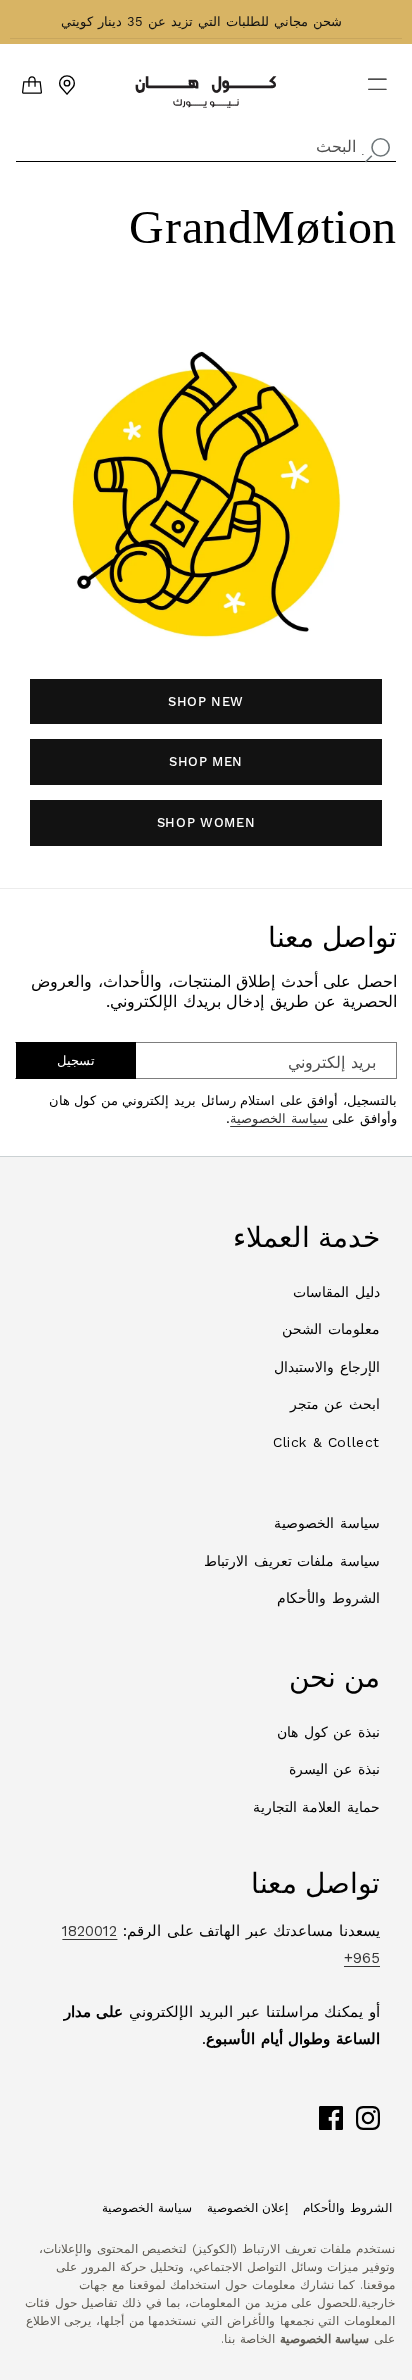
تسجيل (76, 1060)
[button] (390, 76)
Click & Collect (326, 1442)
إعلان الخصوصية (248, 2208)
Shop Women (206, 822)
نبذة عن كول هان (328, 1732)
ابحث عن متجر (335, 1404)
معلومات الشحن (331, 1329)
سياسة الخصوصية (279, 1118)
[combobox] (206, 144)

- [What the exercise asks]:
Write out the data above in full and exactly, but without the pictures.

- [Answer section]:
تسجيل (76, 1060)
[button] (390, 76)
Click & Collect (326, 1442)
إعلان الخصوصية (248, 2208)
Shop Women (206, 822)
نبذة عن كول هان (328, 1732)
ابحث عن متجر (335, 1404)
معلومات الشحن (331, 1329)
سياسة الخصوصية (279, 1118)
[combobox] (206, 144)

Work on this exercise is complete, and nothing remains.